Source data:
** BEGIN **

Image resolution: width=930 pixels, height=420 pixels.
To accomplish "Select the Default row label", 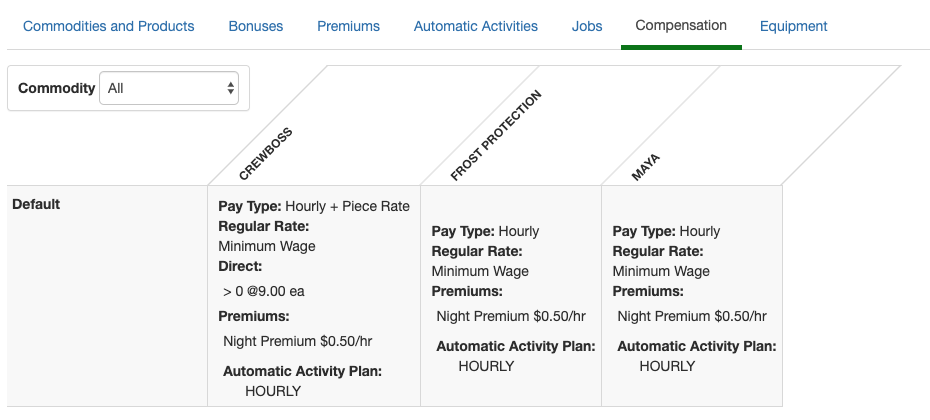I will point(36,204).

** END **
** BEGIN **

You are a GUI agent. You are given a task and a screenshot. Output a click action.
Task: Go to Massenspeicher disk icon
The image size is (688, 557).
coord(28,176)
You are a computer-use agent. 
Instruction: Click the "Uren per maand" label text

** END **
** BEGIN **

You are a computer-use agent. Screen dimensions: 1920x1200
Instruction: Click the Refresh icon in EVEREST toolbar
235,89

** END **

Task:
Count the lines above that contain the word "agent", treating uppercase and lowercase as different. Reply with the number alone.

Task output:
3